** Written instruction **
Report every line below that contains the string "pixels", copying each such line in full. Case counts.

━━━━━━━━━━

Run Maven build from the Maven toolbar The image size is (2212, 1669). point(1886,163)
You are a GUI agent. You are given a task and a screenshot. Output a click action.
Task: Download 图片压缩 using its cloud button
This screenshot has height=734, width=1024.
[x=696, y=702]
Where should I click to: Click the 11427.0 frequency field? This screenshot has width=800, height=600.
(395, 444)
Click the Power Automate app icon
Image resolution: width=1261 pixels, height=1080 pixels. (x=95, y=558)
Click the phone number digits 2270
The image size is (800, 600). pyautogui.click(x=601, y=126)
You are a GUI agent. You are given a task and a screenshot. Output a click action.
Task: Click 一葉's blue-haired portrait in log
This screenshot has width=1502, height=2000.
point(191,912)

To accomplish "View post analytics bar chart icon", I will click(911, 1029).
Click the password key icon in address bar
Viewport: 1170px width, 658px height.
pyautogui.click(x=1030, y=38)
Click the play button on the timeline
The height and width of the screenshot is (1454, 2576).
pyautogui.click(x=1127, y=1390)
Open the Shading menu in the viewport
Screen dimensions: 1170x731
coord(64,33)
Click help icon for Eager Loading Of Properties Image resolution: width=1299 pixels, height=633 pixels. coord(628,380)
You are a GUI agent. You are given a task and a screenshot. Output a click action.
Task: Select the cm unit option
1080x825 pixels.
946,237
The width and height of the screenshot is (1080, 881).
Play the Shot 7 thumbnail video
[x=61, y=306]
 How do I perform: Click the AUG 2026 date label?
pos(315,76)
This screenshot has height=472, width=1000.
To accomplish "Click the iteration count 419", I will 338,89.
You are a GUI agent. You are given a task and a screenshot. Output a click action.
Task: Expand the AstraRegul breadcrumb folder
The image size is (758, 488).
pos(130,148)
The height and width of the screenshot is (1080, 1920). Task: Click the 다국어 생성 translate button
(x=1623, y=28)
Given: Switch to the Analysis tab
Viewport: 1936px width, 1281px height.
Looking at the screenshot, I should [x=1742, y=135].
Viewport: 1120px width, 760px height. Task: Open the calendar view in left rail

━━━━━━━━━━

** Solution to this problem **
Image resolution: width=1261 pixels, height=1080 pixels. (x=95, y=558)
Click help icon for Eager Loading Of Properties Image resolution: width=1299 pixels, height=633 pixels. coord(628,380)
1080x825 pixels.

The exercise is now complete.